Much to their credit, American progressive metal stalwarts Kamelot have consistently tread a very distinctive and personal path throughout their career, paying little mind to popular trends or passing fashions, and, as a result, gaining a fan following more dedicated than most.
These fans won't be disappointed with the band's seventh studio album, 2005's typically accomplished and eclectic The Black Halo, which immediately bucks ordinary metallic expectations when it chooses the majestic, slow-building "March of Mephisto" as an opener ahead of second track "When the Lights Go Down"'s opening of the power metal floodgates.

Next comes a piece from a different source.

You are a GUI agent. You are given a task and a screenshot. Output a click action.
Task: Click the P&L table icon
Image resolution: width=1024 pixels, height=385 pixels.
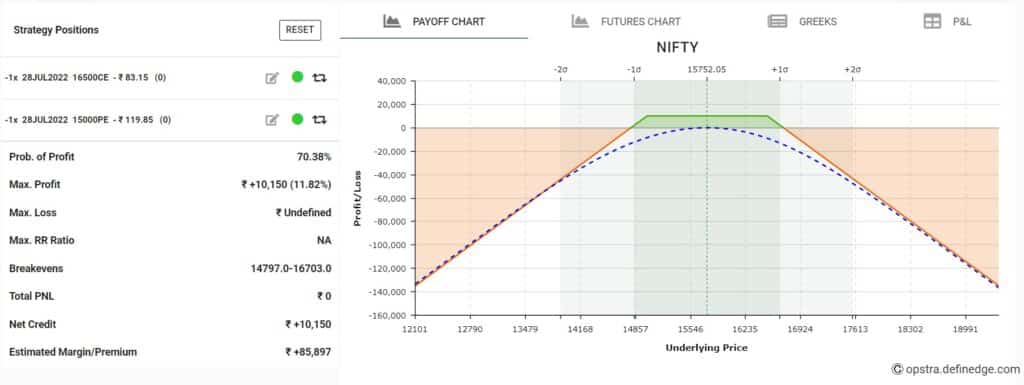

Of course that's because, despite often running in similar performing and recording circles (this album, in fact, being cut in Germany) as Europe's power metal elite, Kamelot easily transcend most subgenre limitations by looking both backwards and forwards, to classic heavy metal and progressive metal horizons, respectively.
Enter the band's on-going study of Johann Wolfgang von Goethe's poetic dramatization of Faust, a project carried over from their previous album, 2003's Epica, and interwoven into much of the band's own concepts here.

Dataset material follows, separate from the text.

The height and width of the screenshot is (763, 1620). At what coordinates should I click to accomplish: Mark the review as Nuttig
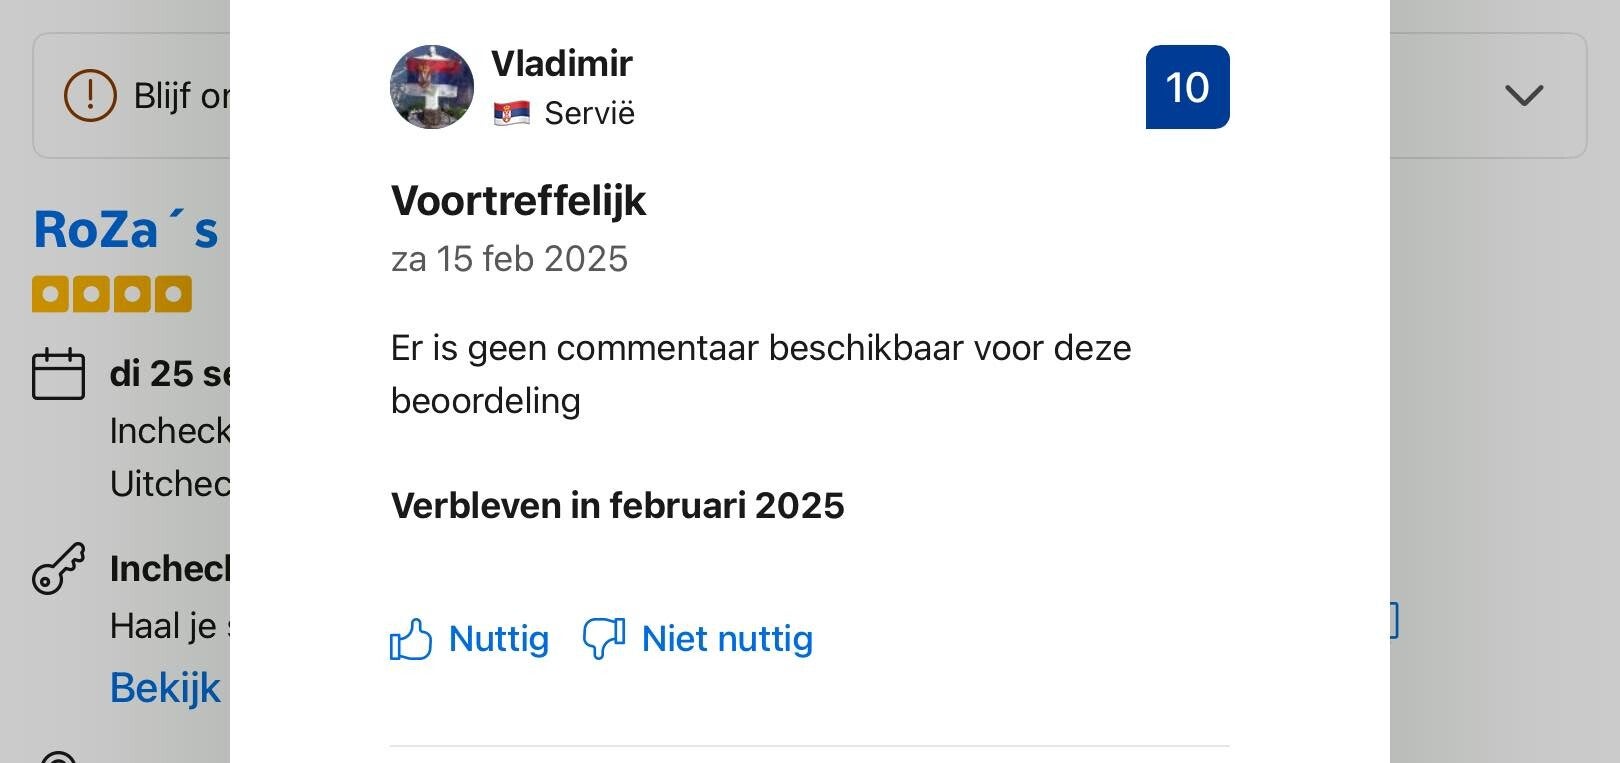[x=498, y=639]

Much like a three-act play, these 14 cuts appear to be clustered in accordance with a vague overall plot, and come partitioned by three interludes, the second of which is particularly interesting and original for featuring visitor Cinzia Rizzo singing in Italian.
In fact, guest appearances abound throughout The Black Halo, with, among others, Dimmu Borgir throat Shagrath and Epica siren Simone Simons both lending their voices and characters to a song or two, and Stratovarius keyboardist Jens Johansson adding his remarkable talents to a couple of tunes as well.
But, no matter how many luminaries drop in, it's ever the members of Kamelot themselves holding down the fort on masterful examples of regal, often symphonically-enhanced heavy metal like "The Haunting (Somewhere in Time)," the title track, and the stunning, eight-minute album centerpiece "Memento Mori." And in vocalist Roy Khan -- quite simply one of the most versatile and expressive in any rock field -- Kamelot have a truly difference-making force (see his tour de force in the glorious ballad "Abandoned"), and one which, for all his formidable lung capacity, never threatens to overwhelm the efforts of his equally talented bandmates.
Sure enough, by the time it finally finishes unfolding in such unpredictable and personal fashion almost an hour later (via the surging "Serenade"), The Black Halo has staked a claim for best ever Kamelot album -- and therefore a highly recommended album by any standards.